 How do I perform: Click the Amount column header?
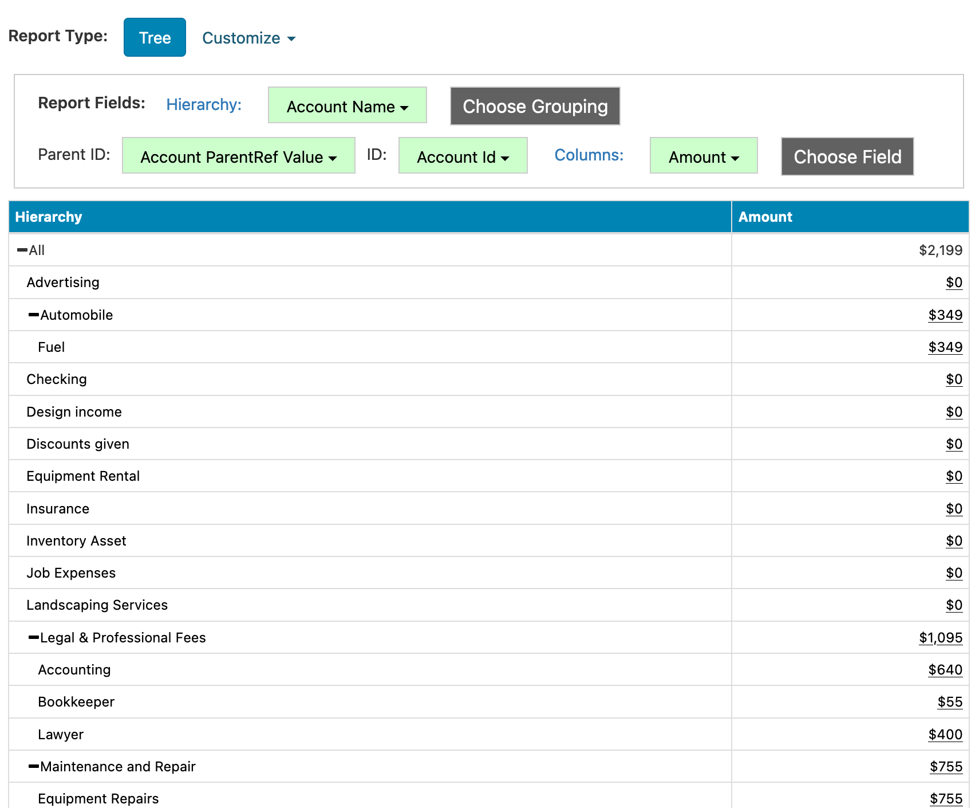(x=765, y=217)
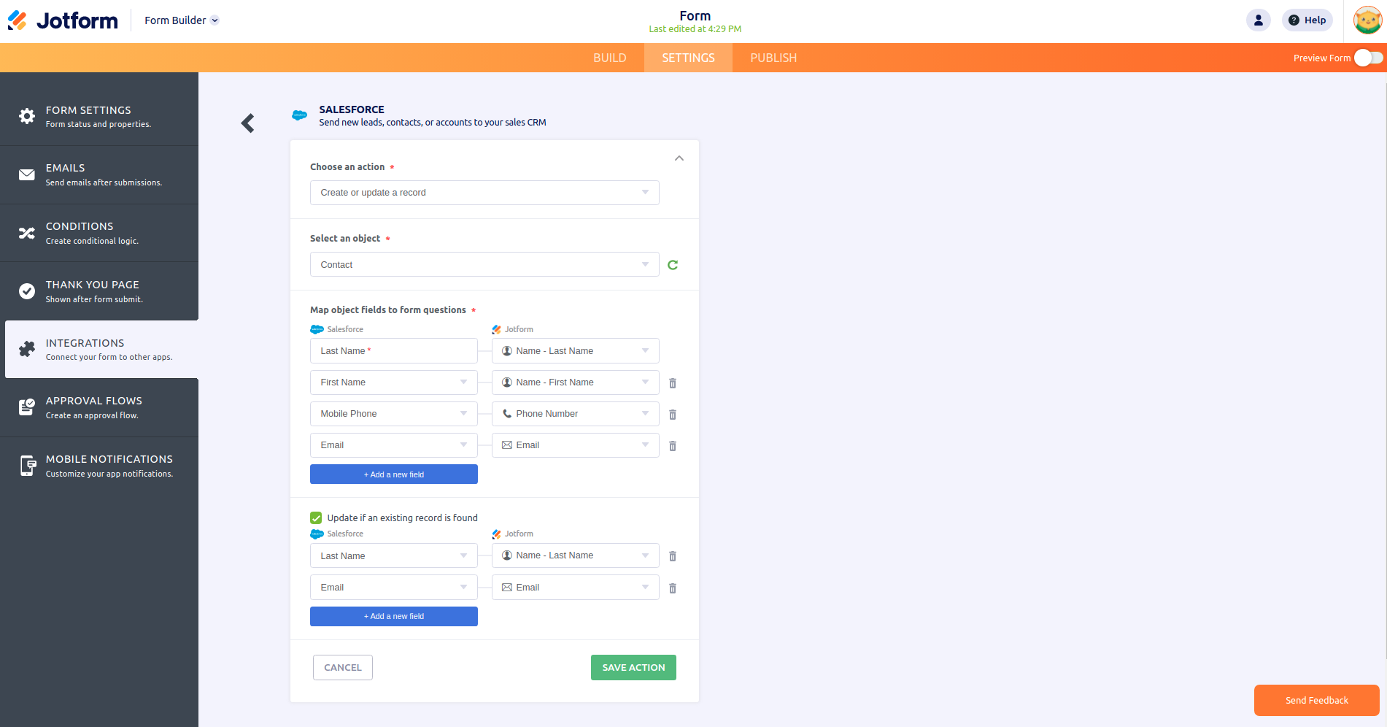1387x727 pixels.
Task: Refresh the Salesforce object list
Action: [673, 265]
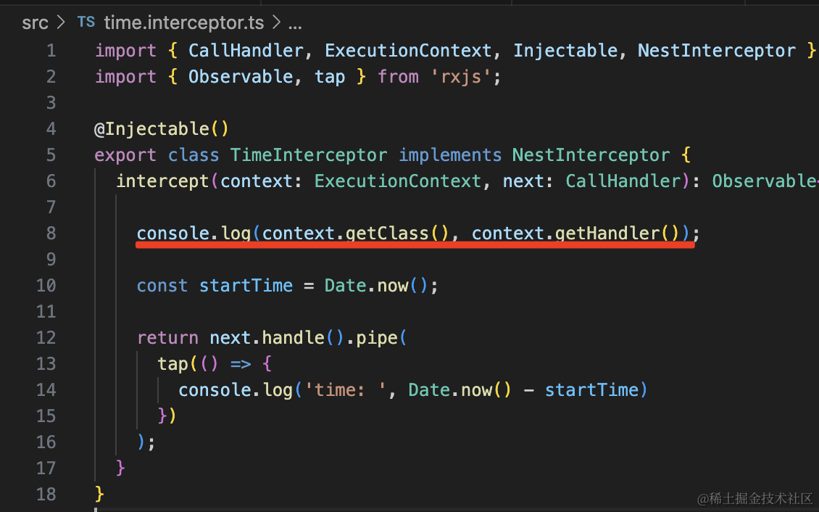This screenshot has height=512, width=819.
Task: Place cursor on the TimeInterceptor class name
Action: click(x=309, y=155)
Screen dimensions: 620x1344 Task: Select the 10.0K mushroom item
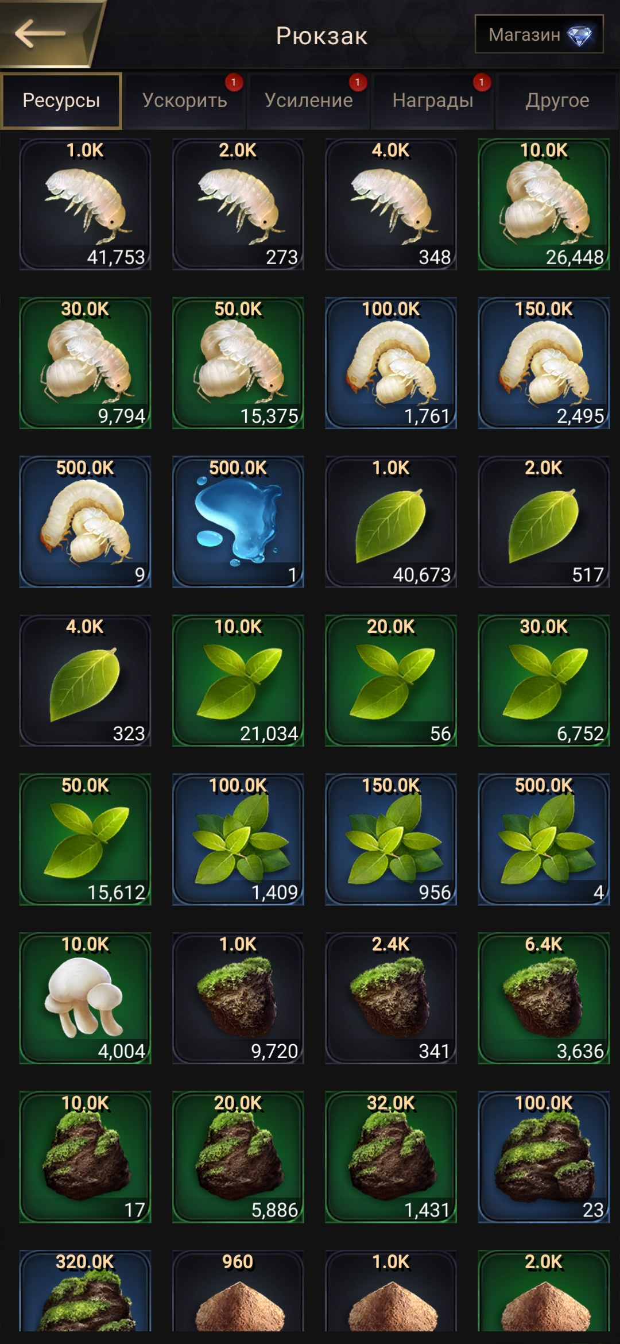85,998
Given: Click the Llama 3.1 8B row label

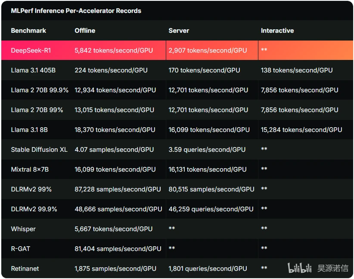Looking at the screenshot, I should pos(29,130).
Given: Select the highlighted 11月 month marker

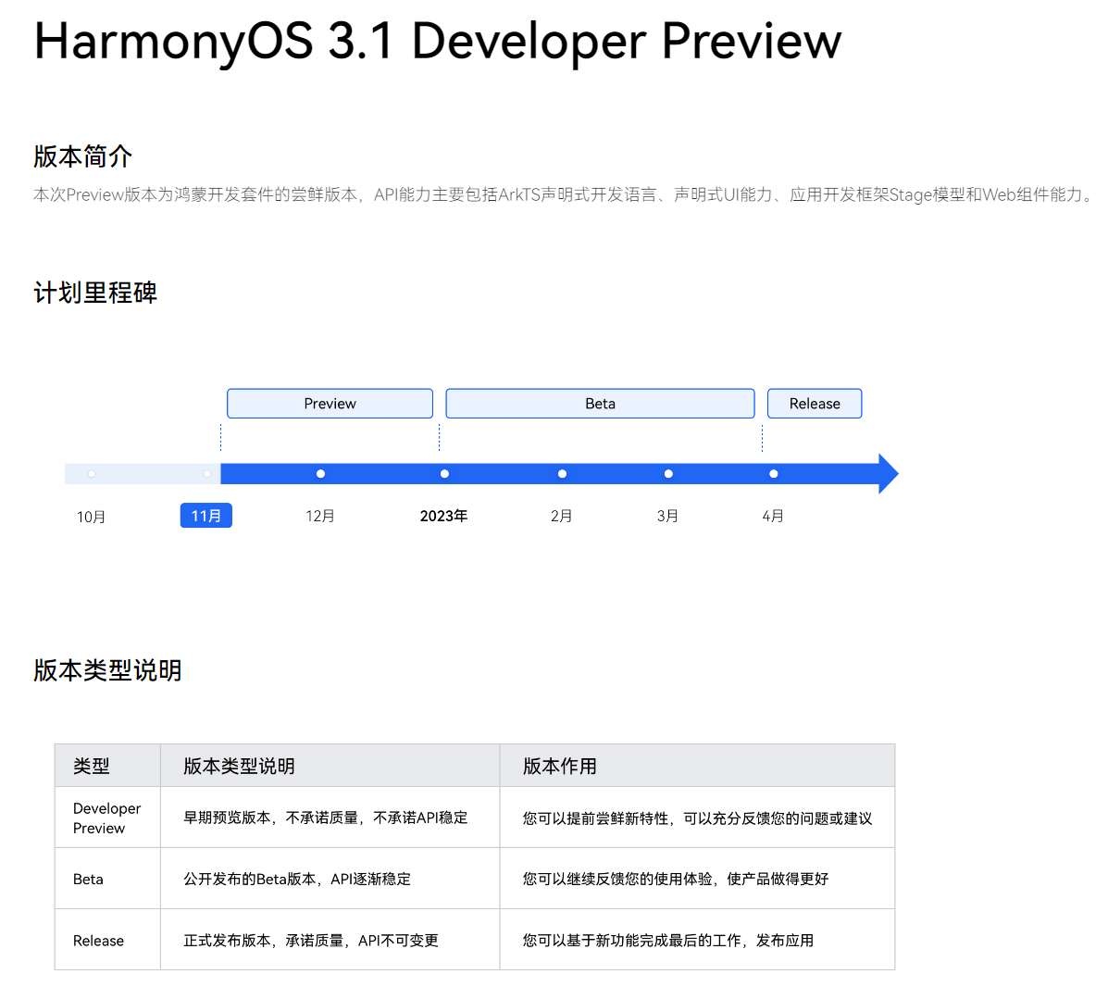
----------
What is needed
A faithful, picture-free copy of the material is what this task asks for.

Completed exercise
 How do I perform: Click the Amount column header?
(x=765, y=217)
1387x727 pixels.
Task: Refresh the Salesforce object list
Action: [673, 265]
This screenshot has height=512, width=819.
Task: Place cursor on the TimeInterceptor class name
Action: click(x=309, y=155)
Screen dimensions: 620x1344 Task: Select the 10.0K mushroom item
85,998
Given: Click the Llama 3.1 8B row label

Looking at the screenshot, I should pos(29,130).
Given: Select the highlighted 11月 month marker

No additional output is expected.